Lambda phosphatase treatment.

Protein dephosphorylation assays were performed essentially as previously described in reference 34 with slight modifications. Total protein extracts were prepared from 1.5 × 10⁸ cells. Twenty-five-milliliter cultures were mixed with 2.5 ml of 100% (wt/vol) trichloroacetic acid and incubated on ice for 30 min. Cells were centrifuged, and the pellets were washed once with 10 ml of ice-cold acetone and twice with 500 μl of beating buffer (8 M urea, 50 mM ammonium bicarbonate) containing a protease inhibitor cocktail (Sigma-Aldrich).
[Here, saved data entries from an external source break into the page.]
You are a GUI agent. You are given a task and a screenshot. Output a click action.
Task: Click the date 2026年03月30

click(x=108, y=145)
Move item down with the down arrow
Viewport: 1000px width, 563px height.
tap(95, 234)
Cells were resuspended in 200 μl of beating buffer plus protease inhibitors and disrupted with 0.5-mm glass beads in a FastPrep cell disruptor for three cycles of 35 s at 5.5 m/s, 4°C. For assays, 150 μg of protein was treated with 400 U of λ-protein phosphatase (New England Biolabs) in the presence/absence of specific phosphatase inhibitor (5 mM sodium orthovanadate) for 50 min at 30°C. The reaction volume was adjusted with water to dilute the urea-containing buffer at a ratio of 1:10. Protein electrophoresis was performed on 10% SDS-PAGE gels, and the Rnc1-HA fusion was detected as indicated.